What is Floyd Toole saying about extra amplifier power and headroom?


I've been reading Floyd Toole's "Sound Reproduction The Acoustics and Psychoacoustics of Loudspeakers and Rooms" and came across a passage that I wish he went into further detail about. It has to do with whether having amplifier headroom has any noticeable improvement in sq. He happens to be talking about getting the bass right in small rooms, but in doing so, he also touches on the use of a larger amp for extra headroom: 

Remedies for unacceptable situations typically included spending more money on a loudspeaker with a “better” woofer (without useful technical specifications, that was a lottery of another kind) and a bigger amplifier (for useless headroom ...

It's the last part ("useless headroom") that I'm curious about. I have notoriously hard-to-drive speakers (Magico Mini IIs). Although the recommended amplification is 50w - 200w, in my experience, that's a bit of an underestimation. I'm driving the Minis with a Musical Fidelity M6PRX, which is rated at 230w @ 8ohms. (The Minis are 4ohm.) The combination sounds excellent to my ears at low to moderate listening levels, but I notice a slight compression in the soundstage at higher levels. My listening room, while small, is fairly well treated with DIY panels made from Rockwool, sound-absorbent curtains, and thick carpeting. So I don't think I'm overloading the room. But I have wondered if an amp with far more power than what's suggested (more headroom) would drive the speakers with a little less effort.

Those of you familiar with Toole or with driving speakers with power to spare, what are your experiences? If I went with, say, a pair of monoblocks that drive 600w @ 4ohm, would the extra headroom address the compression I'm hearing at higher levels? Or am I wasting my time and, potentially, funds that would be better spent elsewhere? 

Thanks!  


128x128diamonddupree
 Hello mrD,

     I really don't disagree with anything you stated.  I would just add that high efficiency speakers are not a requirement if you enjoy your music at hearing health threatening levels.  I know you didn't state otherwise but I thought some might mistakenly assume this.  I  personally  listen to music at about 70-90 dbs but on occasions I will go over 100 dbs when I get the urge.
     But I understand my speakers can safely handle very high volumes as long as the power is clean; it's normally high distortion and clipping that damage speakers.  My system is capable of playing at volumes well above levels I care to ever listen at but I like knowing my system's capable, consider it a sign of quality and view it much like a high quality car that's luxurious, a great cruiser on the highways, very powerful and fast when you feel the need but also gets good mileage when I take it easy.
     I have fairly inefficient Magnepan 3.7i main speakers driven by 1,200 watt @  4 ohm class D monoblocks that have very low distortion.

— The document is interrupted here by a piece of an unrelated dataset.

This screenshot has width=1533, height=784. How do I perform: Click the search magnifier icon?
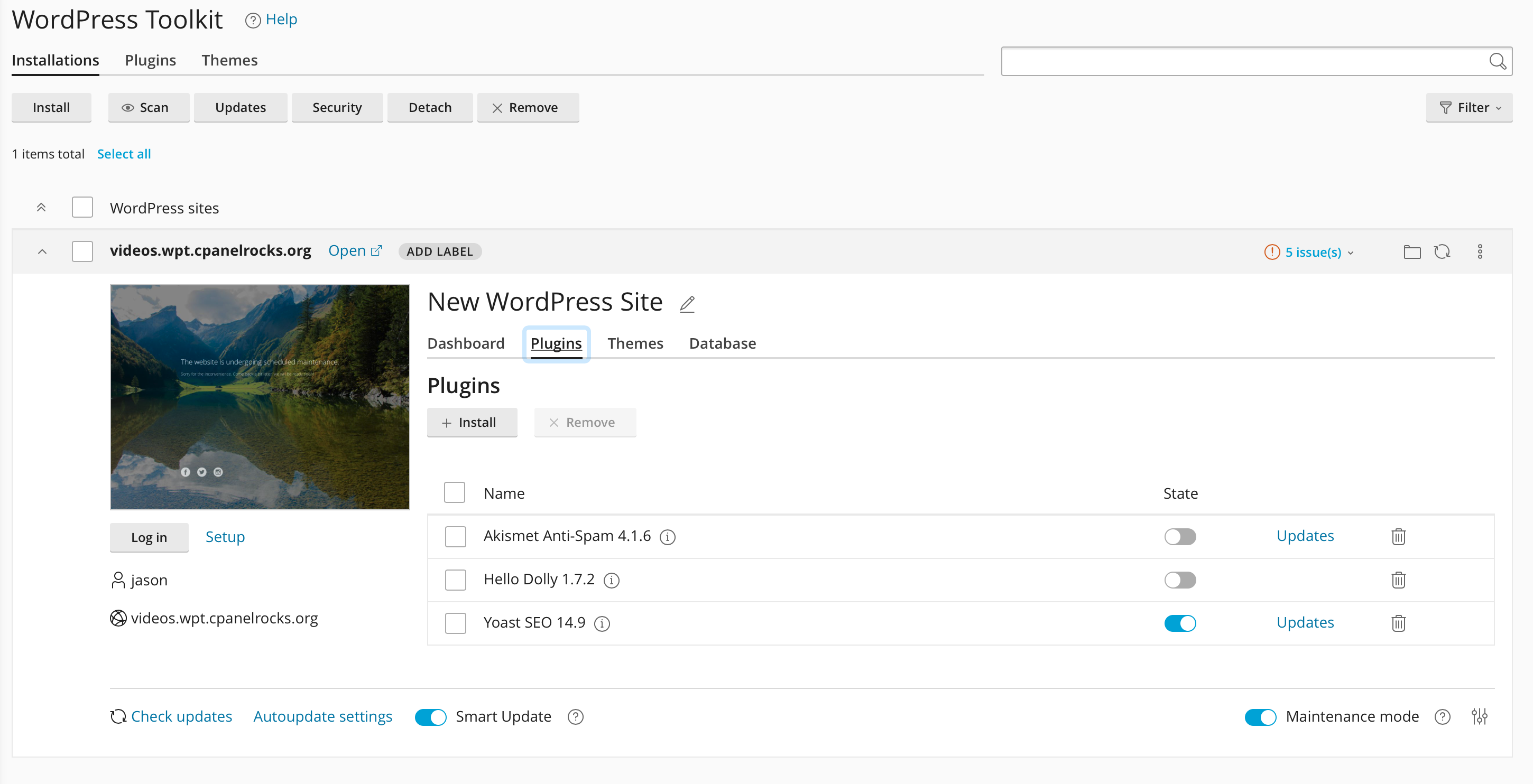(1497, 61)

I run them full range but also supplement the bass between about 20-40 Hz with 4 subs powered by a separate class AB 1K watt amp.  
     I built my system based on the concept of combining 2 systems:  a very powerful and dynamic bass system, that's also textured, tonally accurate and detailed, to establish a solid foundation for any genre of music along with a high quality pair of main speakers layed on top that provides very good midrange, treble and stereo imaging performance.
     The most difficult part, in my experience, is  getting the bass sounding right and seamlessly integrated with the main speakers.  My opinion is that at least a pair of good quality subs are a requirement for optimum results. 
     I've found getting the midrange, treble and stereo imaging sounding right is the easier part, especially if high quality and well matched amps and speakers are utilized and the speakers are precisely positioned in the room and in relation to the designated listening seat. Lastly, strategically placed acoustic room treatments work wonders.
     Overall, I believe diamonddupree has all the necessary component system parts to build a similarly very good system, possibly even better.

Tim
You may want to go even cheaper than a miniDSP. :)

Get a capacitor of around 0.04uF and put it in line with your amp inputs.

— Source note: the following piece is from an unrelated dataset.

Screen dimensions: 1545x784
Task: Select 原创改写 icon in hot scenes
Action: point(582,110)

https://www.partsconnexion.com/JAM-82668.html


BTW, I have a miniDSP and I love it, but I only use it in my sub path way for the reasons you are concerned with.

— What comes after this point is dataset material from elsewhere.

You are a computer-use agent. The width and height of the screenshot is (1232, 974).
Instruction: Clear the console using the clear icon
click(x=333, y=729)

Of course, if only audiophiles could give up these damn separates and go with an Anthem streamer/preamp or similar with built in room correction and bass management. :)

Best,

Erik
@erik_squires the day I try to install that is the last day my amp would ever work. 
MiniDSP comes tomorrow. I have no idea what to expect. Should be interesting. 
@erik_squires another cheap option?

https://www.hlabs.com/products/crossovers/

Inline RCA active crossover? They make high pass filters for 70hz and 100hz. Any reason why these wouldn’t work?
HI,

So the caps I was suggesting is the same exact idea.